> [YOUR INSTRUCTIONS]: Return the data below exactly, but only from the line containing "This screenshot has height=565, width=728." through the line containing "The height and width of the screenshot is (443, 980).", with both of those lines included.

> [RECORDS FOR THE EXERCISE]:
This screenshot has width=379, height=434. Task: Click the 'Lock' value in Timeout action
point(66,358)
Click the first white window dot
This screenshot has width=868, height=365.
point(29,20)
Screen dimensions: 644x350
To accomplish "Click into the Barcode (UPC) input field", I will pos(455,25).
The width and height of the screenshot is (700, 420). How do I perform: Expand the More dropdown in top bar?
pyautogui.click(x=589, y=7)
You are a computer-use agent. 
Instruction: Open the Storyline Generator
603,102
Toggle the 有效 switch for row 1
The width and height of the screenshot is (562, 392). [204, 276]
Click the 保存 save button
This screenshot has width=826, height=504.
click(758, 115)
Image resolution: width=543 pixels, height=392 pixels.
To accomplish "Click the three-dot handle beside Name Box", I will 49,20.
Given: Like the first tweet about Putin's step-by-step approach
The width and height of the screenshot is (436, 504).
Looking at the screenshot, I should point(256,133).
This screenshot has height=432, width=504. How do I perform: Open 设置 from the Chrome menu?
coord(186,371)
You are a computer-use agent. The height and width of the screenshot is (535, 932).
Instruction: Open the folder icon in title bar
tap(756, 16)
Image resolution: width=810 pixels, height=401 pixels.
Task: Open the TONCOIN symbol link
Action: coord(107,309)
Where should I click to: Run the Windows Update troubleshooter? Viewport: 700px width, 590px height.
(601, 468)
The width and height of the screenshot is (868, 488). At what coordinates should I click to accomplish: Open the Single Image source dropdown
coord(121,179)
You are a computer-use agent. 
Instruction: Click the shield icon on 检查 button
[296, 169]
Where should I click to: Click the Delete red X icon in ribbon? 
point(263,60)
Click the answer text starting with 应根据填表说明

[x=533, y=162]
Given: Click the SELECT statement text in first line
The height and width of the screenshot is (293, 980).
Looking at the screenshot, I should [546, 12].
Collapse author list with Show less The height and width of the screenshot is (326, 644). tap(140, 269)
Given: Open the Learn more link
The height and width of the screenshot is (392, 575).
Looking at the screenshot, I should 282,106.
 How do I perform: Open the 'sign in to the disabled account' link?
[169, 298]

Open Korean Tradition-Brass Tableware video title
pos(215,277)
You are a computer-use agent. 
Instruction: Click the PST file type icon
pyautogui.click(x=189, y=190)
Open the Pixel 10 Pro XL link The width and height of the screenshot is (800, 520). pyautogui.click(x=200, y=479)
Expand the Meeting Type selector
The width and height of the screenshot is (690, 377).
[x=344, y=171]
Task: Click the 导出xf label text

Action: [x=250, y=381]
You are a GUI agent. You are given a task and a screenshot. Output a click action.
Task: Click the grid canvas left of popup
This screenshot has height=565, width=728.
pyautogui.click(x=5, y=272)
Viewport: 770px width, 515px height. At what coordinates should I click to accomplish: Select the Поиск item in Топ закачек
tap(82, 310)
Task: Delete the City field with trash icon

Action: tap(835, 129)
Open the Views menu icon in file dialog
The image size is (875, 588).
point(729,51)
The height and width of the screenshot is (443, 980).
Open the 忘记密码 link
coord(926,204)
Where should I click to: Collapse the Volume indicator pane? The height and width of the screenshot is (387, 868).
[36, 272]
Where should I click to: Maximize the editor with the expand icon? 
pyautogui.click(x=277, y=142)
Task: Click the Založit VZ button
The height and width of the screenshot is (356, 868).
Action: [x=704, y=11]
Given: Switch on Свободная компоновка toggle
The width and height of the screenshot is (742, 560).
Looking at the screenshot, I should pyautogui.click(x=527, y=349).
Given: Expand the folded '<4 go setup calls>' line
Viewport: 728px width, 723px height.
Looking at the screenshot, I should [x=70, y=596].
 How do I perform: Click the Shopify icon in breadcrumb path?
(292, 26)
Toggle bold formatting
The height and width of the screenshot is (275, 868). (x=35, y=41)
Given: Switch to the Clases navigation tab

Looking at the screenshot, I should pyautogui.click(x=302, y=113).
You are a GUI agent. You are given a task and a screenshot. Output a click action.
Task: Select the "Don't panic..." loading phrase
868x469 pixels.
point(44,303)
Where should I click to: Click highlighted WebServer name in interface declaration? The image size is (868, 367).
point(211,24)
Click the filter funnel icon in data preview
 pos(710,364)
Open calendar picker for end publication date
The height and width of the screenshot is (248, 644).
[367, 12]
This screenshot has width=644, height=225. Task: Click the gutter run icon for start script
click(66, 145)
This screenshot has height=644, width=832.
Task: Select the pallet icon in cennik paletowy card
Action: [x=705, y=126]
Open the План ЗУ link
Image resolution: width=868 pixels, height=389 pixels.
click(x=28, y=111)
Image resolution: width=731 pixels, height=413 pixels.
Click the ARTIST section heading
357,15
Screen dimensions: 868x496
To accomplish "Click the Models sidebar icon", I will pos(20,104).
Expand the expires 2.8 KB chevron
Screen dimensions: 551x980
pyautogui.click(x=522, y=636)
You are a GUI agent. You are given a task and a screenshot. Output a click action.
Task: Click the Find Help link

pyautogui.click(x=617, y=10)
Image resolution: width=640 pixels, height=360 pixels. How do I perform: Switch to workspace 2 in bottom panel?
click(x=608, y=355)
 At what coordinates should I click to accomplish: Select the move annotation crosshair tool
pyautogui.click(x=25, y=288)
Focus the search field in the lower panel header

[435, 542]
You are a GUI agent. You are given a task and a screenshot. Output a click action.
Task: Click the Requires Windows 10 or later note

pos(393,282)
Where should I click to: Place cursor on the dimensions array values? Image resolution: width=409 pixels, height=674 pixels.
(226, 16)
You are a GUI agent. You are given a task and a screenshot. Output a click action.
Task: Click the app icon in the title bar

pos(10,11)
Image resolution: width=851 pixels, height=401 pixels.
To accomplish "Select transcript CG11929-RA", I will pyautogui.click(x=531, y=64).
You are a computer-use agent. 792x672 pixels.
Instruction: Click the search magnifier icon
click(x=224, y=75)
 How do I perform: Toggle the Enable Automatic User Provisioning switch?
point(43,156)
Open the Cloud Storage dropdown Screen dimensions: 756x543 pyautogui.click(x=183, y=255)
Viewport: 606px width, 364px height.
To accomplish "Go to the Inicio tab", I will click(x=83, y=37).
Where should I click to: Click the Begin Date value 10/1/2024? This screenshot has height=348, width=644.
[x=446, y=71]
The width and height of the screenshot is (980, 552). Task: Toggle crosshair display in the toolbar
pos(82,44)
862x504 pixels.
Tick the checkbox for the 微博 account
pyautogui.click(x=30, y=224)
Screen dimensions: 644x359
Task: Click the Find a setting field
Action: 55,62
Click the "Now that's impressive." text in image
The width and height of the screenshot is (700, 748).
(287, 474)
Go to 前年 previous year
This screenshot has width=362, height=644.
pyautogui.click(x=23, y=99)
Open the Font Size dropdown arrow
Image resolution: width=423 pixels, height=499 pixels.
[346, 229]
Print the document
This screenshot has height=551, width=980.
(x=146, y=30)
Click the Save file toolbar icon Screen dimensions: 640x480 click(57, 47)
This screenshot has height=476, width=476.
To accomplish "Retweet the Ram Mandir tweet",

> [REPLY TO THE EXERCISE]:
This screenshot has height=565, width=728.
pyautogui.click(x=5, y=272)
Viewport: 770px width, 515px height. At what coordinates should I click to accomplish: Select the Поиск item in Топ закачек
tap(82, 310)
Task: Delete the City field with trash icon

Action: tap(835, 129)
Open the Views menu icon in file dialog
The image size is (875, 588).
point(729,51)
The height and width of the screenshot is (443, 980).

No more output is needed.